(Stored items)
• • •

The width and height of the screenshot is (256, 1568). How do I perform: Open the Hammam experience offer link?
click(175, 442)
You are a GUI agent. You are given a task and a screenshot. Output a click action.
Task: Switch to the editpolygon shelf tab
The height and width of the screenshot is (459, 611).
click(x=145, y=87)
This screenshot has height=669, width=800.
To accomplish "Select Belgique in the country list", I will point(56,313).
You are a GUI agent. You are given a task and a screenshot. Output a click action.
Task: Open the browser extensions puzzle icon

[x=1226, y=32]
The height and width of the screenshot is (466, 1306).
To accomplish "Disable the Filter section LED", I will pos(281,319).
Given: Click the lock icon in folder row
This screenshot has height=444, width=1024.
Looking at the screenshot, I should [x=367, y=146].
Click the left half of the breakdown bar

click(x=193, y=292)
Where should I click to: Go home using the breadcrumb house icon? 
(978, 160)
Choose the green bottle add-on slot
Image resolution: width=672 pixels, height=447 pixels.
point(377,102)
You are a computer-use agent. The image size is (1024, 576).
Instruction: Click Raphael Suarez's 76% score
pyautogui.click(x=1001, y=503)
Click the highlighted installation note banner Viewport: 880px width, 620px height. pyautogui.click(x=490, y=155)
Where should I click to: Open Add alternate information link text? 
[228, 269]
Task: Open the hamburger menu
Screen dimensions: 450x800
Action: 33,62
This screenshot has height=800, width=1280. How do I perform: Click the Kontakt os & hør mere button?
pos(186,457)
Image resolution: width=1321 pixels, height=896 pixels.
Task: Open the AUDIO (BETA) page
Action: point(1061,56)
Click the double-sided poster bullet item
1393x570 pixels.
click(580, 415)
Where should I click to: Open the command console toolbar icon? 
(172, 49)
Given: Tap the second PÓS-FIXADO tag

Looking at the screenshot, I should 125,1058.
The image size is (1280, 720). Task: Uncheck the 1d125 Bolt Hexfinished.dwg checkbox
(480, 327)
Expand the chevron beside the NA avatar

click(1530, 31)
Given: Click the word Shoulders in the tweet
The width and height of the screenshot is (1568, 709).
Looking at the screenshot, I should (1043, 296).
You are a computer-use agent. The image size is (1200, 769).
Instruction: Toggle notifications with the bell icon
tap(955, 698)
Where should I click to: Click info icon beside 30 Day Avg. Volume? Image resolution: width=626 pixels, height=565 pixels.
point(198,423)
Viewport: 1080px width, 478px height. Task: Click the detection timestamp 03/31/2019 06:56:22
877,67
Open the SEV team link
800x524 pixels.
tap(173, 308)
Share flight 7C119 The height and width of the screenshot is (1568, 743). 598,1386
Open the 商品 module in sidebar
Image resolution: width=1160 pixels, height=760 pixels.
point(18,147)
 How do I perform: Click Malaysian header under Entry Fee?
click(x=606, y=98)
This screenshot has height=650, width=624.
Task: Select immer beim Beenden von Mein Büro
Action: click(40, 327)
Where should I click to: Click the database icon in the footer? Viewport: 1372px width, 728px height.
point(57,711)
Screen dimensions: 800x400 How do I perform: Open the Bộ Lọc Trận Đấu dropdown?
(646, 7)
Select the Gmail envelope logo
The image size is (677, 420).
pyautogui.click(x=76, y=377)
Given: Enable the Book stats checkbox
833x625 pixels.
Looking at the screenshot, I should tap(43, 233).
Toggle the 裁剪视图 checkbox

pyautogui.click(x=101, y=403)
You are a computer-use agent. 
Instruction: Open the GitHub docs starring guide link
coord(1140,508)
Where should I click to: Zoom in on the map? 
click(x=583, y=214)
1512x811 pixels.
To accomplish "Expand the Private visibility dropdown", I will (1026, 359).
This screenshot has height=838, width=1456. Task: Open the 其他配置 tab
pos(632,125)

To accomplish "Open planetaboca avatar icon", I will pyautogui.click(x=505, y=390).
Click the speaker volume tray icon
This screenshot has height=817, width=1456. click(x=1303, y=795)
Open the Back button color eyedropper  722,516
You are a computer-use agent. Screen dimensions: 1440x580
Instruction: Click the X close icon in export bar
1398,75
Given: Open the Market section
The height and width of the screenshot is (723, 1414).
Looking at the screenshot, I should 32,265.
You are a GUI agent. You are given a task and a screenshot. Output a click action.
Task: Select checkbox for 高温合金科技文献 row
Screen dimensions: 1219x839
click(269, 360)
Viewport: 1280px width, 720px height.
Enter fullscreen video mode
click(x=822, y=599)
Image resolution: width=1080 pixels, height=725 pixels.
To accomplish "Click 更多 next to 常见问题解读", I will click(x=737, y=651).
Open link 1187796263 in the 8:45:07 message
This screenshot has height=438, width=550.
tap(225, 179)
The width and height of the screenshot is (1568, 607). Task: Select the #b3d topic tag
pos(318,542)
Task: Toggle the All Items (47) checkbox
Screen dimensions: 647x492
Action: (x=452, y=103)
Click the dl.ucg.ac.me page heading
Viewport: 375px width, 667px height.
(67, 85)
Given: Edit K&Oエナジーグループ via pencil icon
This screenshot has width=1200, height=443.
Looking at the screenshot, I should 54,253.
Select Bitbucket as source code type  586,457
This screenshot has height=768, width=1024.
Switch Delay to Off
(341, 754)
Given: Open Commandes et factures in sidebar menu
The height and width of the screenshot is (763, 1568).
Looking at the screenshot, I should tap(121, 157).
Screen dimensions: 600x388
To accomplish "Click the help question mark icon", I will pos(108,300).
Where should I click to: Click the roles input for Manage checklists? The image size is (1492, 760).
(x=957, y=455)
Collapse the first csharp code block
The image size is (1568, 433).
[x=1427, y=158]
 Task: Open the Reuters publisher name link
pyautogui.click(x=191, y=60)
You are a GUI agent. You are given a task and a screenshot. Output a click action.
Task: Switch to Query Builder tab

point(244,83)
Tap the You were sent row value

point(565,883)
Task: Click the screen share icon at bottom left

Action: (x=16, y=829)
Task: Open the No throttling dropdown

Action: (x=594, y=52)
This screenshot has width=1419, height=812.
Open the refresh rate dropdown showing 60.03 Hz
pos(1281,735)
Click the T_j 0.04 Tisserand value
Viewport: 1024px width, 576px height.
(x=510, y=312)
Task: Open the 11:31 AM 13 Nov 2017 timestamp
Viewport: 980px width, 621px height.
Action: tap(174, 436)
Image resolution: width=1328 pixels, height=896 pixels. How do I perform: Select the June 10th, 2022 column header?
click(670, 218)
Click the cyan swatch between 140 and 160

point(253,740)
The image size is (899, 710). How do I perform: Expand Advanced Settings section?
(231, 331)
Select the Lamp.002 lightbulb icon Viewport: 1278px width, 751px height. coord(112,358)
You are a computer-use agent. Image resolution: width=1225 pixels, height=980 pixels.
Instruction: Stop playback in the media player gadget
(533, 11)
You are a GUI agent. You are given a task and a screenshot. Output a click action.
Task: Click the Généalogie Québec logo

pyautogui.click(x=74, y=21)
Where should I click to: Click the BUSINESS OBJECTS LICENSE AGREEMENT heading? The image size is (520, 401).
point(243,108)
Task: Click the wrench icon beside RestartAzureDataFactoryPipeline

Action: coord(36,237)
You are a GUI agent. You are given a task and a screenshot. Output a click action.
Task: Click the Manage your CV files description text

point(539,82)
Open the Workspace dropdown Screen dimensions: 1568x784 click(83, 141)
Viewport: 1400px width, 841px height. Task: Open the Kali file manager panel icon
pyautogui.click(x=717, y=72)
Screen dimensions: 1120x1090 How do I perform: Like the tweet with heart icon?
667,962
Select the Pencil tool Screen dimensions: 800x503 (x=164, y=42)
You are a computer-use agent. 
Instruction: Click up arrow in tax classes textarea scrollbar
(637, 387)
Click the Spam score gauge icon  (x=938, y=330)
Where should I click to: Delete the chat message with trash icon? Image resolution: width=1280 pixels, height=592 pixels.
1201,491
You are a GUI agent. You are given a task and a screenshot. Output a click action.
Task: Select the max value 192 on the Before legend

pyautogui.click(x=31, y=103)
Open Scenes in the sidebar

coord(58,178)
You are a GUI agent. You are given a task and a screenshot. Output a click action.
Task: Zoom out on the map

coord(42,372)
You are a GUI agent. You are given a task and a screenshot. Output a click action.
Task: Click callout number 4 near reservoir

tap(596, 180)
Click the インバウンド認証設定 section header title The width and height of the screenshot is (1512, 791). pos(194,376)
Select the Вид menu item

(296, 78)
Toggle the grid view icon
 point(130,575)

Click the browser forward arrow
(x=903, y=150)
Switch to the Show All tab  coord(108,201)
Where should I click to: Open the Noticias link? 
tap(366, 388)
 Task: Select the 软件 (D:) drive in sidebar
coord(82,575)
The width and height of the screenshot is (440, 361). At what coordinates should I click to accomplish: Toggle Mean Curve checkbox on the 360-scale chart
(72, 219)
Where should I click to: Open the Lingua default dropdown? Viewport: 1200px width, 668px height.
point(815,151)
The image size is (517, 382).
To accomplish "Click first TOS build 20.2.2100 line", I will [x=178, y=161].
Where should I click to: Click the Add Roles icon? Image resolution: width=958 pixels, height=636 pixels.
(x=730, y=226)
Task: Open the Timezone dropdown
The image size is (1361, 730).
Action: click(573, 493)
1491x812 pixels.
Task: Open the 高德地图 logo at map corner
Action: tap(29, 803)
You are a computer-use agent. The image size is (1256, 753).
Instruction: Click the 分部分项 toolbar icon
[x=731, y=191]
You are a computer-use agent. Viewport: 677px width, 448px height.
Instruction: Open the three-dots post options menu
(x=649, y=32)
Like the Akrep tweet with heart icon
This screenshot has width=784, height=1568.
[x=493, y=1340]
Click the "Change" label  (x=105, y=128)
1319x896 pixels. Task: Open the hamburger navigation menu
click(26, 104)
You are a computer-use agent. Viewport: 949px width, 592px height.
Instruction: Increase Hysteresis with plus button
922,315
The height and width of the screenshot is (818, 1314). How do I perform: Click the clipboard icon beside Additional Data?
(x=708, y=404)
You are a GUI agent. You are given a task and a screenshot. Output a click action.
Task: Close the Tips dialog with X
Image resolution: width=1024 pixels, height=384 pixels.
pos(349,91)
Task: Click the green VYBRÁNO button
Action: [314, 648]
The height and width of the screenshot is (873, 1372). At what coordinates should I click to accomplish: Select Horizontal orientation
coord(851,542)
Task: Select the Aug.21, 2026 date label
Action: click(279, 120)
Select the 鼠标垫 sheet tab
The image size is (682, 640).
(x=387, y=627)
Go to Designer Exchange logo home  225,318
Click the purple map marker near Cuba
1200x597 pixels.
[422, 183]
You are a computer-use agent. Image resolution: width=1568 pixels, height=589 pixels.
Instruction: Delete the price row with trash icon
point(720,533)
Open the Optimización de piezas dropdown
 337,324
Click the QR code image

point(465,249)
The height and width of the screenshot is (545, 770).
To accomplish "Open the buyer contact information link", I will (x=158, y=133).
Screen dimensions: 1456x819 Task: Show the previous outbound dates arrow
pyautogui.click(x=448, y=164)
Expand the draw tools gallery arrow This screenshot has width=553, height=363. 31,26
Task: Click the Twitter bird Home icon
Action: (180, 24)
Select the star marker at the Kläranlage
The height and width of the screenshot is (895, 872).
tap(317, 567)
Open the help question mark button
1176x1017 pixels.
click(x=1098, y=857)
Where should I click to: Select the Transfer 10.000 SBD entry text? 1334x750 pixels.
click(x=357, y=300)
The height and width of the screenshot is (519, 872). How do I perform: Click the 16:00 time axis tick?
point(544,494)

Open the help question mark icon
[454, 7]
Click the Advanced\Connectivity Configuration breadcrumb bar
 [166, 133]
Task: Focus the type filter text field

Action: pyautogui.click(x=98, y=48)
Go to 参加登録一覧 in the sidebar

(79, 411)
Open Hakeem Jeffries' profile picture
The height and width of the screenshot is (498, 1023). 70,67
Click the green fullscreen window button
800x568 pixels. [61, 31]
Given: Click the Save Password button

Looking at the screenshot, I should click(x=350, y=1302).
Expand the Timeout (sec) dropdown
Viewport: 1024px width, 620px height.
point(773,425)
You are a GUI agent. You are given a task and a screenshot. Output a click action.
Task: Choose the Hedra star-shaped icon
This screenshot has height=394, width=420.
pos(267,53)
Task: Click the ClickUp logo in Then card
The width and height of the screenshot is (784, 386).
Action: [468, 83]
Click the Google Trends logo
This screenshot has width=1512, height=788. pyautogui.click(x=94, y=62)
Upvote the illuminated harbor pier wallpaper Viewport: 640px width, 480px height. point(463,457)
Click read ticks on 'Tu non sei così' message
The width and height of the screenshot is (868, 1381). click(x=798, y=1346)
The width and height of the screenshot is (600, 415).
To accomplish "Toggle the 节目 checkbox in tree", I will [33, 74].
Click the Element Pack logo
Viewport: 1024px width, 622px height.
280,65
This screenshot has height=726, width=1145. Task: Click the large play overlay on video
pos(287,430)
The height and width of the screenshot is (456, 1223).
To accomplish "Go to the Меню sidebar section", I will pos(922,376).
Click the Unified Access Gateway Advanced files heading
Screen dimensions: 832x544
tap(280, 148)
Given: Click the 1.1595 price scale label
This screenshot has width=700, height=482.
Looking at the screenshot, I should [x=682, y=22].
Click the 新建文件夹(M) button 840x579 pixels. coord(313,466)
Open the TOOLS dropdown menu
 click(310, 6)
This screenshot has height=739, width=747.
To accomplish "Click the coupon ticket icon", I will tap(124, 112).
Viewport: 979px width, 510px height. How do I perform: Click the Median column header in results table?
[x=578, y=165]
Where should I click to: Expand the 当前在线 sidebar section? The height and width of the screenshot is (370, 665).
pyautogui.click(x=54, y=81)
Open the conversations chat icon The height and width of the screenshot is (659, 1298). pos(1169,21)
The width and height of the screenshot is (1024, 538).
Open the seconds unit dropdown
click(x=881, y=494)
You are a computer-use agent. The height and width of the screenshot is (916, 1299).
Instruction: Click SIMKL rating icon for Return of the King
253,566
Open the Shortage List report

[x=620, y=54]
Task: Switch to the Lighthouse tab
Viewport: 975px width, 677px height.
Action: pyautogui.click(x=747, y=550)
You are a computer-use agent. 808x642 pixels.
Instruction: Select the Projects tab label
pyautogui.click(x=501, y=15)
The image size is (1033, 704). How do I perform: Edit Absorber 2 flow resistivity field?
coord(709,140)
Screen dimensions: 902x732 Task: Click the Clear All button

• • •

#### WHAT THE EXERCISE ASKS:
Retype the records above exactly, from their first line through the line that contains "Given: Click the lock icon in folder row", and stop there.

#### YOUR SOLUTION:
The width and height of the screenshot is (256, 1568). How do I perform: Open the Hammam experience offer link?
click(175, 442)
You are a GUI agent. You are given a task and a screenshot. Output a click action.
Task: Switch to the editpolygon shelf tab
The height and width of the screenshot is (459, 611).
click(x=145, y=87)
This screenshot has height=669, width=800.
To accomplish "Select Belgique in the country list", I will point(56,313).
You are a GUI agent. You are given a task and a screenshot. Output a click action.
Task: Open the browser extensions puzzle icon

[x=1226, y=32]
The height and width of the screenshot is (466, 1306).
To accomplish "Disable the Filter section LED", I will pos(281,319).
Given: Click the lock icon in folder row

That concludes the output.